Energy Spike Boosts January CPI

The Consumer Price Index (CPI) rose 0.3% in January on the heels of a spike in prices at the gas pump. The next largest increase in prices showed up in apparel, which is still down more than 2% from a year ago.

One of the most important components, given where we are in the economic cycle, was food. Food prices from grocery stores fell by 0.1%, but remained nearly 4% above a year ago. A sharp drop in the price of cereal and baked goods just barely offset a significant 0.5% jump in meats, poultry, fish and eggs. The cost of beef alone jumped 1.1% during the month, which is making it harder for families to feed their children.

Food away from home increased 0.3% during the month. Higher prices of inputs on proteins likely contributed to those gains. Credit and debit card data showed a spike in takeout dining as $600 stimulus checks hit bank accounts, which provided much needed support for small restaurants still in business.

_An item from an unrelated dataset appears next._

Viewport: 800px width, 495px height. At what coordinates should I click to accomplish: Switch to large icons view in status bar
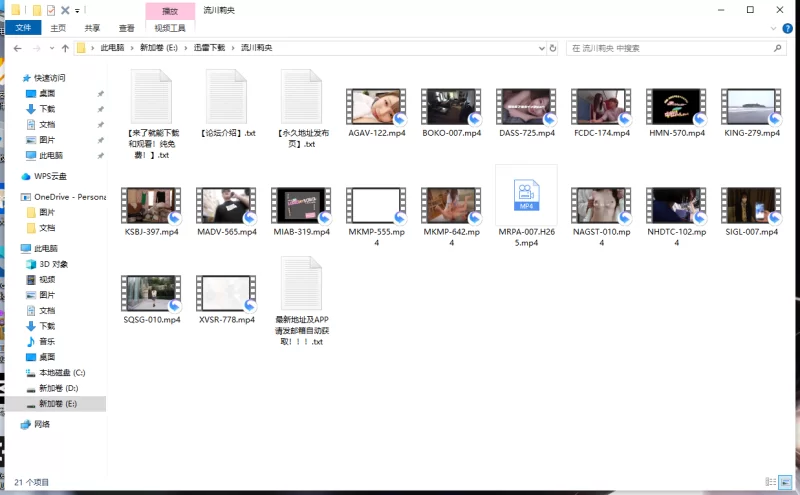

The gains likely lifted the fortunes of larger, fast-food establishments.

The core CPI (excluding the volatile energy and food components) flatlined during the month. Medical care services posted the largest gains on a jump in the costs for physicians’ services. Hospital costs also moved higher; tending to COVID patients is extremely costly.

New and used vehicle prices both moved lower in January, but compared to a year ago, prices for used vehicles are still up at a double-digit rate. That reflects the shift to buying big-ticket goods by higher income households and the desire to avoid mass transit during the pandemic. Airfares dropped after picking up during the holidays and are down more than 20% from a year ago. Lodging prices fell with the faster-than-usual slowdown in post-holiday travel. Those prices are down more than 11% from a year ago.

The overall CPI and the core CPI both rose 1.4% from a year ago, which is still tepid. Those year-on-year gains will accelerate during the spring and summer compared to the sharp deceleration in prices a year ago. These are called weak “base” effects. They do not represent a surge in underlying inflation pressures. The Federal Reserve has already flagged the phenomena; the concern is that financial markets could misread those gains in the spring and summer as signs of broader based inflation. Remember, energy prices plummeted as the crisis gained momentum in the spring of last year.

Bottom Line
Inflation measures remain tepid, reflecting the inability of the economy to fully reopen. Sadly, the weakness in inflation tends to be in areas that most cannot benefit from, as they include airfares and hotels.